_Selected excerpt_.
----

Why do we hate soccer?
At 11:53 a.m. on Friday, roughly seven minutes before the start of the world's biggest sporting event, I walked into Buffalo Wild Wings in Boardman. Two giant screens were showing that day's Germany-Costa Rica game, the first in the month-long extravaganza known as the World Cup.
About 30 people were in the restaurant. No one seemed to be watching the game.
A few feet away, three guys in their 30s were sitting at the bar watching baseball highlights on ESPN News. There was a pitcher of beer in front of two of them. I sat down between them and asked, simply, "So, you watching the World Cup?"
"Sorry, I'm a football guy," one of them said.
"No, I'm just here for lunch," another said.
A German fan with a multi-colored mohawk flashed on the screen. Another fan was waving the German flag. Another had his face painted. Tickets for the opener in Munich -- and for pretty much every other match -- had been sold out for months. You want in? Prepare to pay a few thousand bucks.

----

_Raw data_.
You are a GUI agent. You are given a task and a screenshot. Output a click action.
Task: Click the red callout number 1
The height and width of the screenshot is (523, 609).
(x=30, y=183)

----

_Directions for this task_. Can you copy word for word the part of the soccer article above between "A German fan" and "few thousand bucks.", inclusive?

_Result for this exercise_.
A German fan with a multi-colored mohawk flashed on the screen. Another fan was waving the German flag. Another had his face painted. Tickets for the opener in Munich -- and for pretty much every other match -- had been sold out for months. You want in? Prepare to pay a few thousand bucks.